Return the lines beginning at the one that contains "The height and" and running to the end of the records, exactly and with nothing else. Omit pictures.

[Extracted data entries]

····················

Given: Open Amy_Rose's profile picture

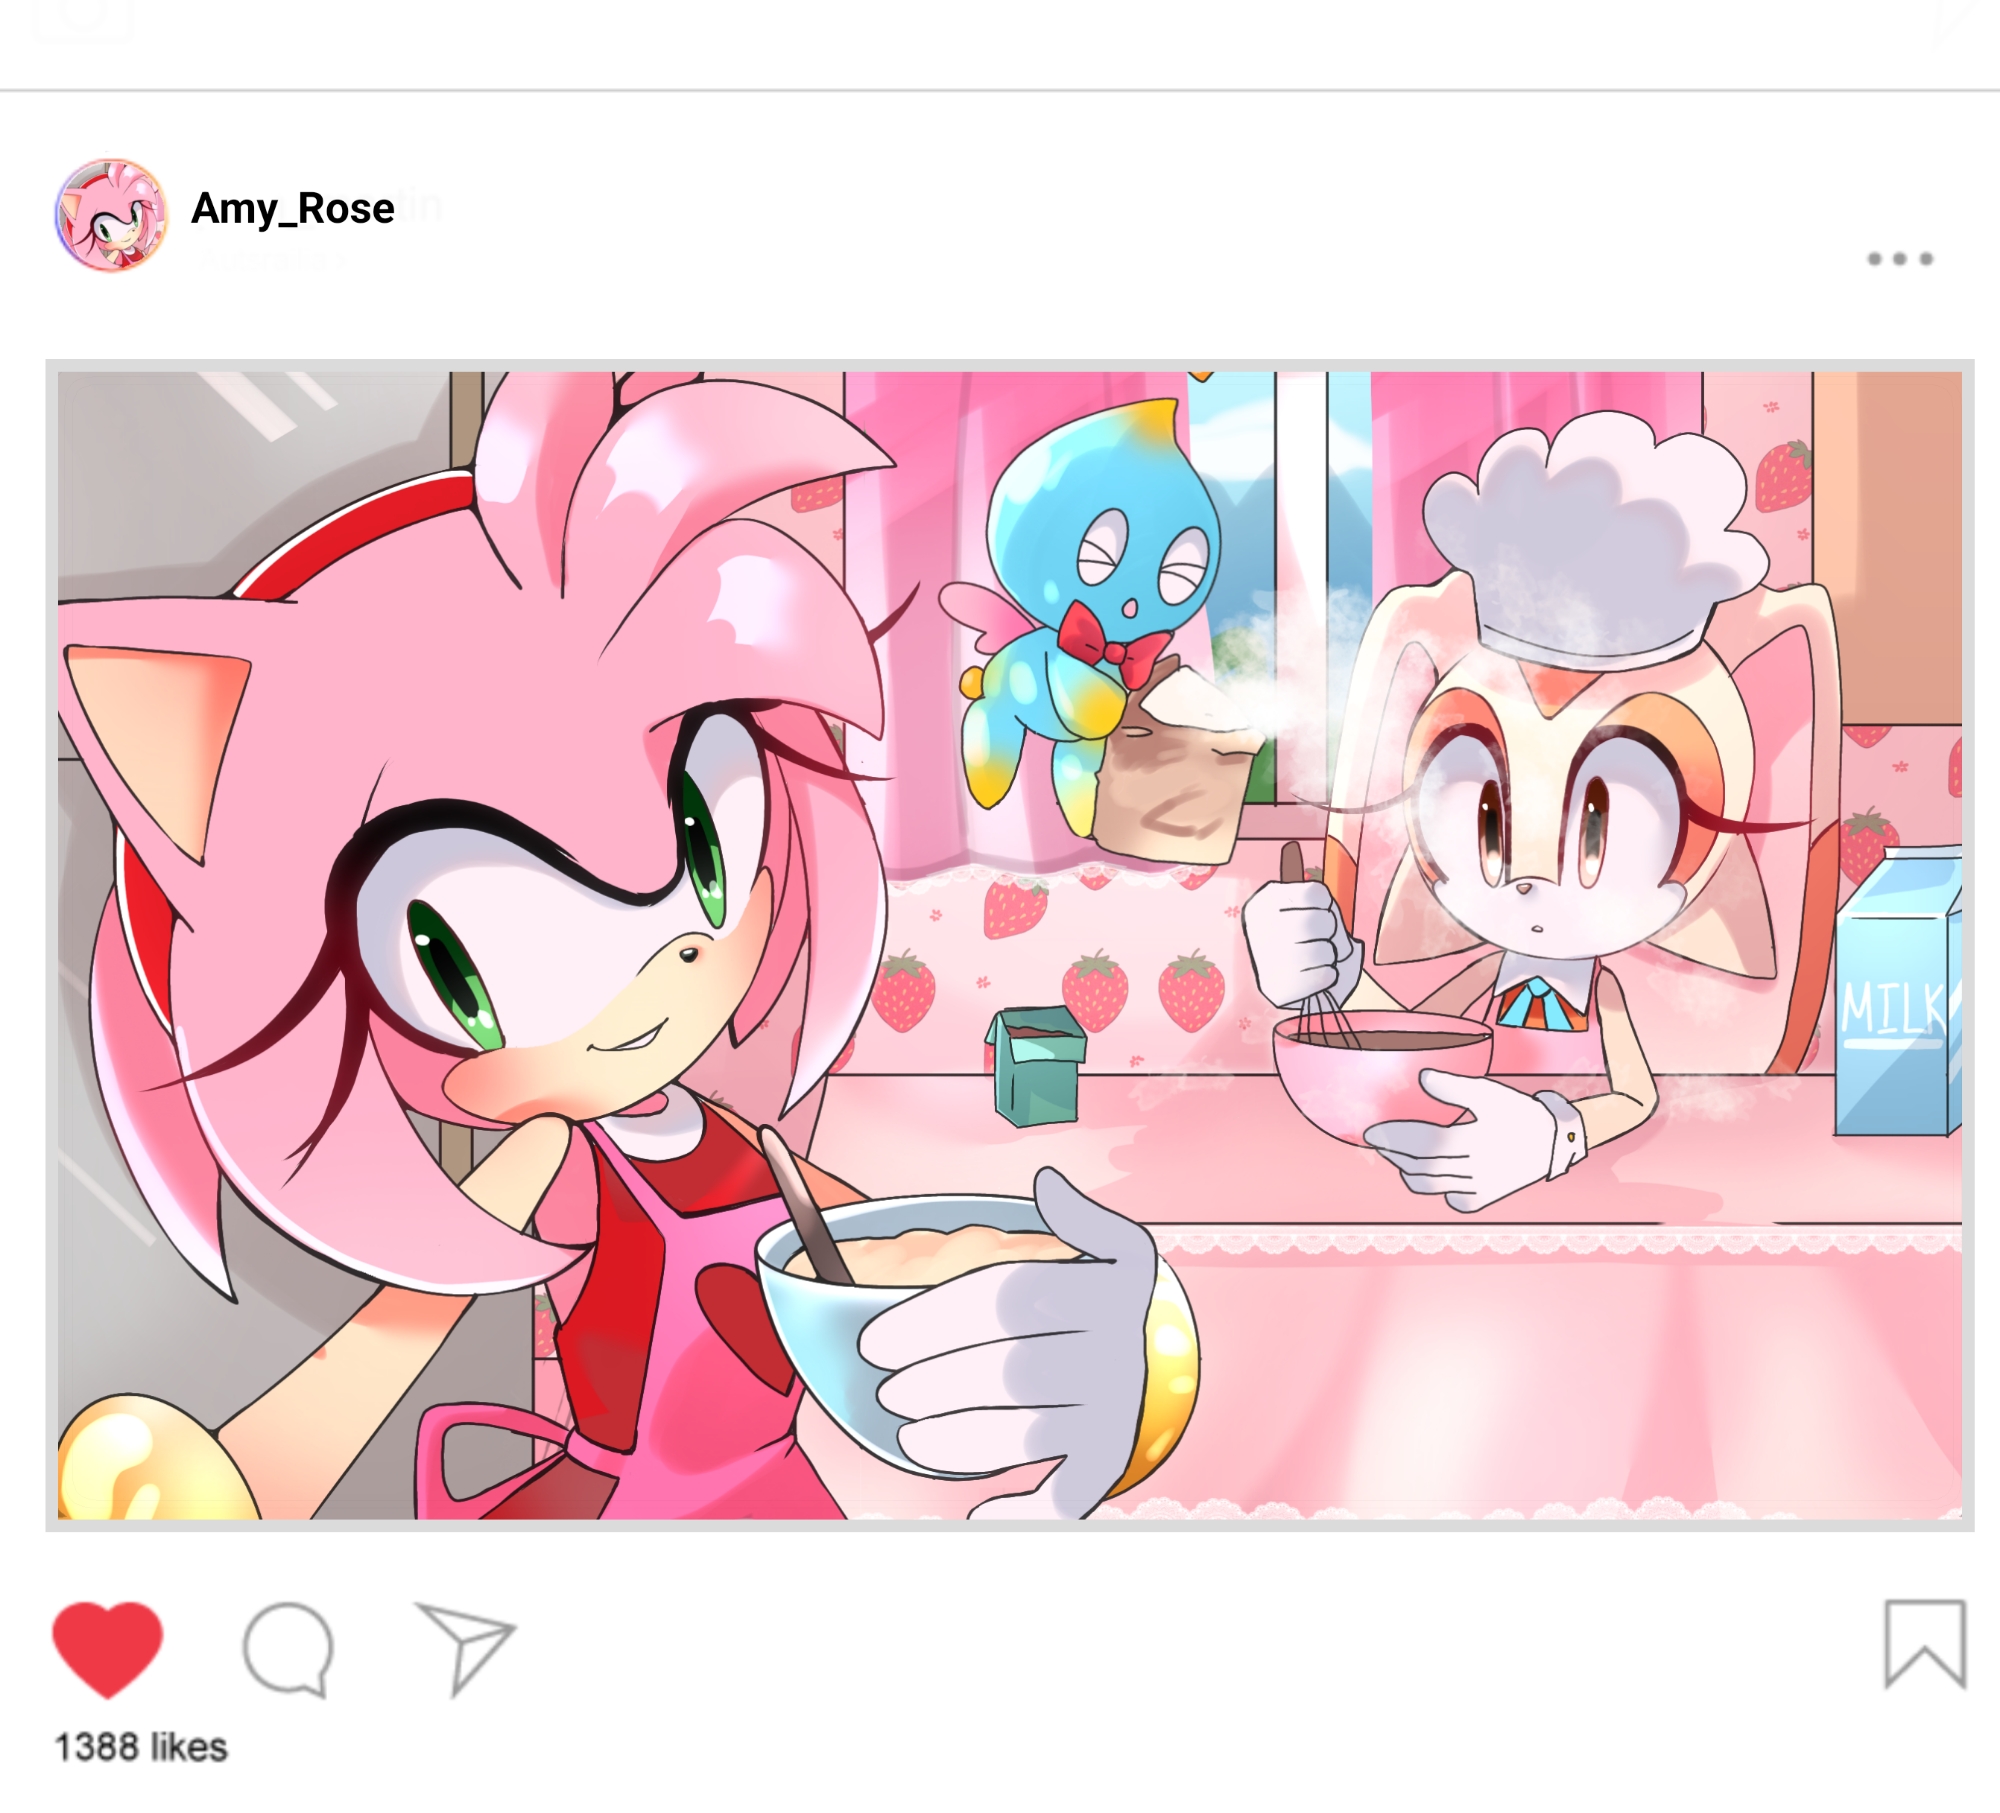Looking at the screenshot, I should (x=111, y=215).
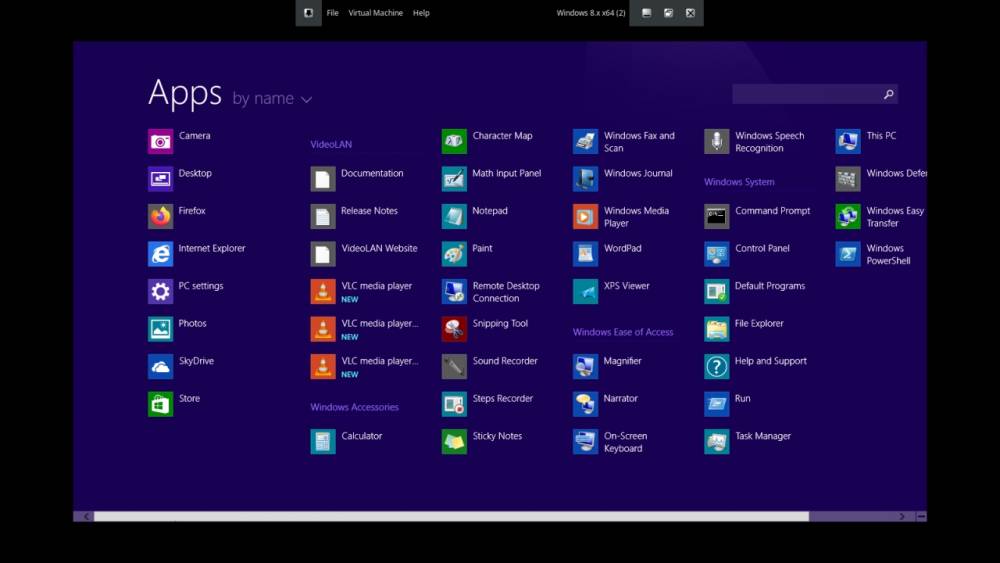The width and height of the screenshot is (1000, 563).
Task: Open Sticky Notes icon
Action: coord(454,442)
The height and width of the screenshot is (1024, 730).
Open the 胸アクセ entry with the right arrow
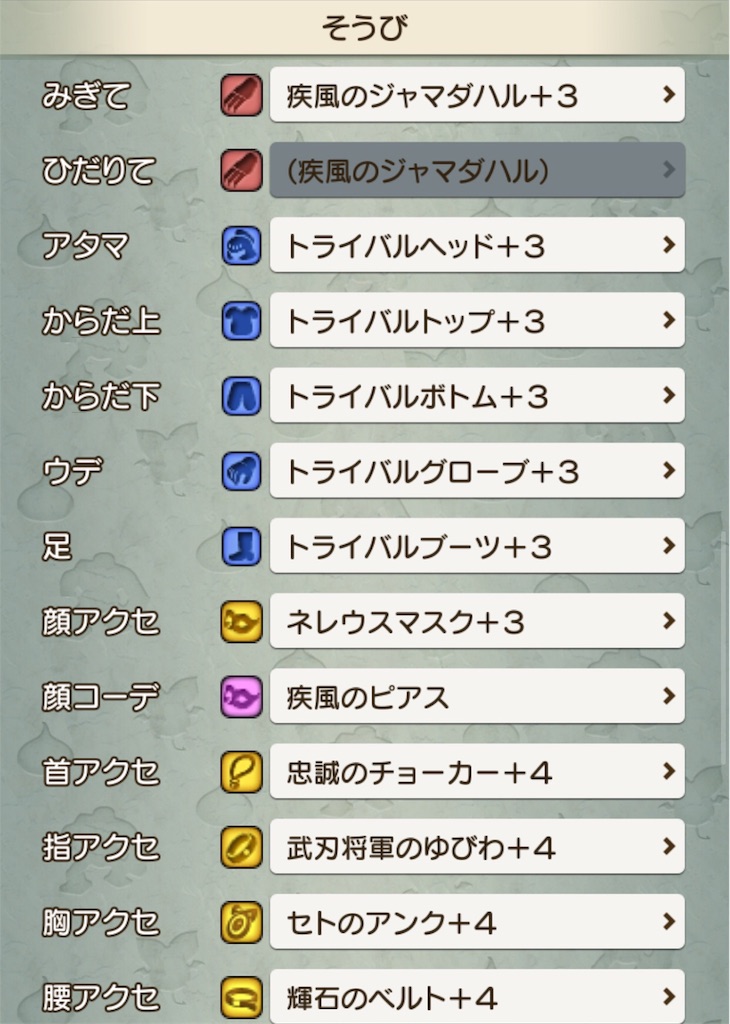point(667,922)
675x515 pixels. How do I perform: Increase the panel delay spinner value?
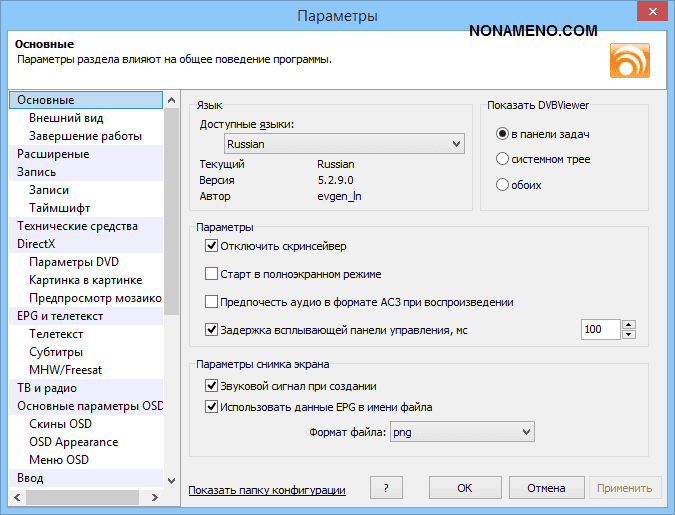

····················

◆ Answer area ◆
The height and width of the screenshot is (1024, 730).
Open the 胸アクセ entry with the right arrow
point(667,922)
675x515 pixels. How do I perform: Increase the panel delay spinner value?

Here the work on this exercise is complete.